Self-employment is a riskier bargain in places with weak social ties.
The hard-charging entrepreneur has become something of a trope these days. From Steve Jobs to Mark Zuckerberg to Jack Dorsey, the image of the self-made man striking out on his own has become an updated, 21st century version of the old Horatio Alger myth.
But new research shows there's clearly more to the story than just individual skill, pluck, and ambition. The study, by Temple University’s Seok-Woo Kwon, the University of Missouri’s Colleen Heflin, and Duke University’s Martin Ruef, examines the relationship between self-employment levels and community support structures across America’s metro areas. Published in the December issue of the American Sociological Review, the authors argue that the strength of local social networks and trust — using the term “social capital,” popularized by Harvard sociologist Robert Putnam — plays a major role in whether a city is able to foster a culture of self-employment and entrepreneurship.
The study measures entrepreneurship using data on self-employment from the Census, and compares that to data from Putnam’s own Social Capital Benchmark Survey and the General Social Survey. The results get at how key aspects of social capital, such as membership in voluntary organizations or variation in trust across communities, affect rates of self-employment and entrepreneurial activity.
Overall, the study finds that a “community’s social context” can be harnessed as a sort of “public good,” as entrepreneurs take advantage of higher levels of community trust and well being, as well as more robust social networks, in high social-capital communities.
Community activism has two related effects. First, the diverse and extensive social networks of high social-capital communities help entrepreneurs get the word out about their new businesses. Second, social trust in general can help entrepreneurs and small businesses establish the kind of reputation required to secure financing, attract employees and customers, and build a viable business. Membership in local community organizations, one of the hallmarks of high-social capital communities, is particularly important, putting members in touch with an ever-wider social network. In one of their models, in fact, they found that high levels of membership in communal organizations could, all else being equal, more than double the amount of self-employment. With these personalized connections, smaller businesses could flourish.
The strength of these community networks may, in fact, play a major role in answering a puzzling question: Why do some cities have far higher levels of entrepreneurship than others? The overall proportion of Americans who report that they are self-employed hovers somewhere north of 10 percent, but there’s a wide range across the country, from more than a quarter of all workers to well below 5 percent in some cities.
This makes intuitive sense. Venturing out on your own is a risky proposition, and one that takes a huge amount of effort and ingenuity to build a business — even if it’s just you — from the bottom up. That’s why certain personalities are thought of as more “entrepreneurial” than others. But, as the authors note, there’s a snowballing effect as well, as more diverse and widespread social networks bring everyone, regardless of their own connectivity, into contact with far more people. These effects can spread beyond the very local level, and metros with more engaged citizens provide the right context for self-employed workers to make it.

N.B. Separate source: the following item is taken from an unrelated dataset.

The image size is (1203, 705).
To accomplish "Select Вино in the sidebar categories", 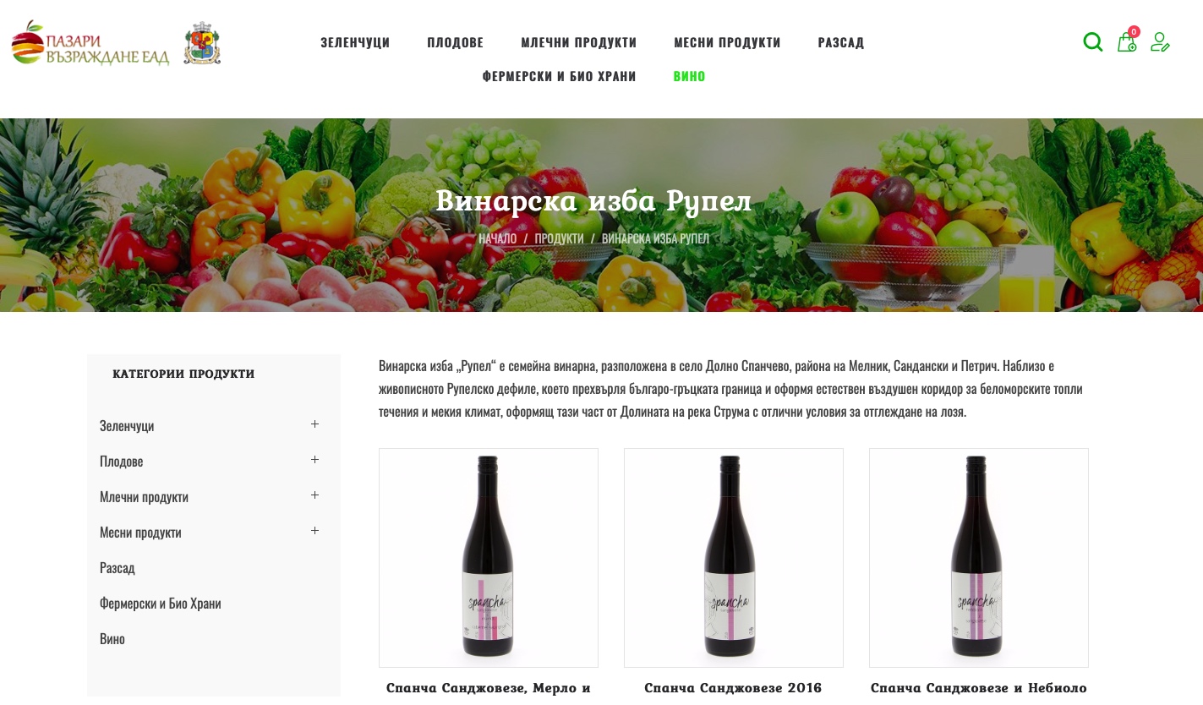I will point(112,639).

Community is clearly key to creating an atmosphere where risk-taking is, in essence, less risky. But a couple of caveats, which the authors note themselves, should give us at least slight pause.
First, and perhaps most obviously, entrepreneurship itself is an extremely tricky thing to measure and track. For this study, as for many others, researchers use the number of people who report that they are “self-employed” as a proxy for entrepreneurship. But this is a broad catch-all category, including many less skilled workers — from handymen to housekeepers — who might well prefer regular salaried jobs but have been unable to find them, or who move between salaried work and self-employment. In fact, the authors found that these were the individuals most likely to benefit from high levels of community social capital, not high-flying high-tech entrepreneurs who create new technologies and transform whole industries.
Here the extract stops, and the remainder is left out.